Your goal:
Reproduce this listing from its first line through the line with "Click the sidebar expand arrow at left edge", inclusive, leaving out all that follows.
(Beginning of Data under study)
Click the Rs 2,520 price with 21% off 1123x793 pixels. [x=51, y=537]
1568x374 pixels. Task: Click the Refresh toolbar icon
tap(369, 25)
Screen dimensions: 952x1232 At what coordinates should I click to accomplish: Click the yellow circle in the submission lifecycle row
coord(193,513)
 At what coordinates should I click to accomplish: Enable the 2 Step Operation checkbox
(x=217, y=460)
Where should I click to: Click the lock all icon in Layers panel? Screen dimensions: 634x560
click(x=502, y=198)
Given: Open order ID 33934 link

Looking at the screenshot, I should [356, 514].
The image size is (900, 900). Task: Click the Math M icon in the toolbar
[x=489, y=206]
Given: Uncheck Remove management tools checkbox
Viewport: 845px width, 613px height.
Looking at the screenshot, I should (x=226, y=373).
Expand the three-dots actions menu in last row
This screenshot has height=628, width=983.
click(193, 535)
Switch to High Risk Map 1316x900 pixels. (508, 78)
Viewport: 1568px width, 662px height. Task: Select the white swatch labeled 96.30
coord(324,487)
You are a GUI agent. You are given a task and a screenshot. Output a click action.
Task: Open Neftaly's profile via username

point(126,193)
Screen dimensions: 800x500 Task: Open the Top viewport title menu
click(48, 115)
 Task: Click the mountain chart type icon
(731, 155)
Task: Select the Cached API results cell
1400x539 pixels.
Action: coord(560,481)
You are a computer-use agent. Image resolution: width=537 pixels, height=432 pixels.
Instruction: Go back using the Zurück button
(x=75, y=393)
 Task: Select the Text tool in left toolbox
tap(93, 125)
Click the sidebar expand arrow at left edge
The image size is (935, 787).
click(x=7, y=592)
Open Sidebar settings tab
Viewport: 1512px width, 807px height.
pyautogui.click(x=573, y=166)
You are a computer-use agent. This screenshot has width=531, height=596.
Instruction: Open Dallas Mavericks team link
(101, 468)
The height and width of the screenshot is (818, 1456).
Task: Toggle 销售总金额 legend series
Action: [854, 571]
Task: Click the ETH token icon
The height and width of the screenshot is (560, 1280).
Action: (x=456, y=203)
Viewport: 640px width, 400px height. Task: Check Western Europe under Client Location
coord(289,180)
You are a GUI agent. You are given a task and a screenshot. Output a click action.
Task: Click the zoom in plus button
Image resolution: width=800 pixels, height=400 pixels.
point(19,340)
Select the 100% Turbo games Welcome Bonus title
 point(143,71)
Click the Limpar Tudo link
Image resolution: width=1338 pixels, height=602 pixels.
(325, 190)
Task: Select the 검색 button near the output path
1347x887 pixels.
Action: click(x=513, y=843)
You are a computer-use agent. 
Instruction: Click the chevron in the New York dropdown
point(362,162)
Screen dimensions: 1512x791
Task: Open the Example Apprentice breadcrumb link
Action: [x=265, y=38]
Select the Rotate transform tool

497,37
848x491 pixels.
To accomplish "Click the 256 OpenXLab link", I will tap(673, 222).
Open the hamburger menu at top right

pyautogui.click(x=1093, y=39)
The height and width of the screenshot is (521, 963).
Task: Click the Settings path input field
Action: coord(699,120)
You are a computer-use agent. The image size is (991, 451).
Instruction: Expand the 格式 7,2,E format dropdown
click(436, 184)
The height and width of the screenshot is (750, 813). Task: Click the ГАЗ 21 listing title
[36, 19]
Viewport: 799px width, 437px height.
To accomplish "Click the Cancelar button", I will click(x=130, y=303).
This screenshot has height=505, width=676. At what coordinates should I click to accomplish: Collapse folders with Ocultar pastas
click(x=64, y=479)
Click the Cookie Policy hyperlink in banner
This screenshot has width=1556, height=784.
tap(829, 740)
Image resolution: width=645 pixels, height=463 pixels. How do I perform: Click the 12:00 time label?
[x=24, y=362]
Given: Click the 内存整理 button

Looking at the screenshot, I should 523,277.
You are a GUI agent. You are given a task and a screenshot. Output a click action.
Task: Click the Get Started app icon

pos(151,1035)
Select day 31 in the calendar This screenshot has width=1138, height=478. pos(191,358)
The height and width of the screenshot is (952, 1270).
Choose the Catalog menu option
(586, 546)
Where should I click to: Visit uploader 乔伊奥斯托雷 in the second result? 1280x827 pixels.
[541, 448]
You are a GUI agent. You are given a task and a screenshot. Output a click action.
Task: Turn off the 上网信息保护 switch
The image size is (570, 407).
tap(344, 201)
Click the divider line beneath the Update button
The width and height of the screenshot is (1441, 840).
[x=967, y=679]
(End of Data under study)
Response area:
Click the Rs 2,520 price with 21% off 1123x793 pixels. [x=51, y=537]
1568x374 pixels. Task: Click the Refresh toolbar icon
tap(369, 25)
Screen dimensions: 952x1232 At what coordinates should I click to accomplish: Click the yellow circle in the submission lifecycle row
coord(193,513)
 At what coordinates should I click to accomplish: Enable the 2 Step Operation checkbox
(x=217, y=460)
Where should I click to: Click the lock all icon in Layers panel? Screen dimensions: 634x560
click(x=502, y=198)
Given: Open order ID 33934 link

Looking at the screenshot, I should [356, 514].
The image size is (900, 900). Task: Click the Math M icon in the toolbar
[x=489, y=206]
Given: Uncheck Remove management tools checkbox
Viewport: 845px width, 613px height.
Looking at the screenshot, I should (x=226, y=373).
Expand the three-dots actions menu in last row
This screenshot has height=628, width=983.
click(193, 535)
Switch to High Risk Map 1316x900 pixels. (508, 78)
Viewport: 1568px width, 662px height. Task: Select the white swatch labeled 96.30
coord(324,487)
You are a GUI agent. You are given a task and a screenshot. Output a click action.
Task: Open Neftaly's profile via username

point(126,193)
Screen dimensions: 800x500 Task: Open the Top viewport title menu
click(48, 115)
 Task: Click the mountain chart type icon
(731, 155)
Task: Select the Cached API results cell
1400x539 pixels.
Action: coord(560,481)
You are a computer-use agent. Image resolution: width=537 pixels, height=432 pixels.
Instruction: Go back using the Zurück button
(x=75, y=393)
 Task: Select the Text tool in left toolbox
tap(93, 125)
Click the sidebar expand arrow at left edge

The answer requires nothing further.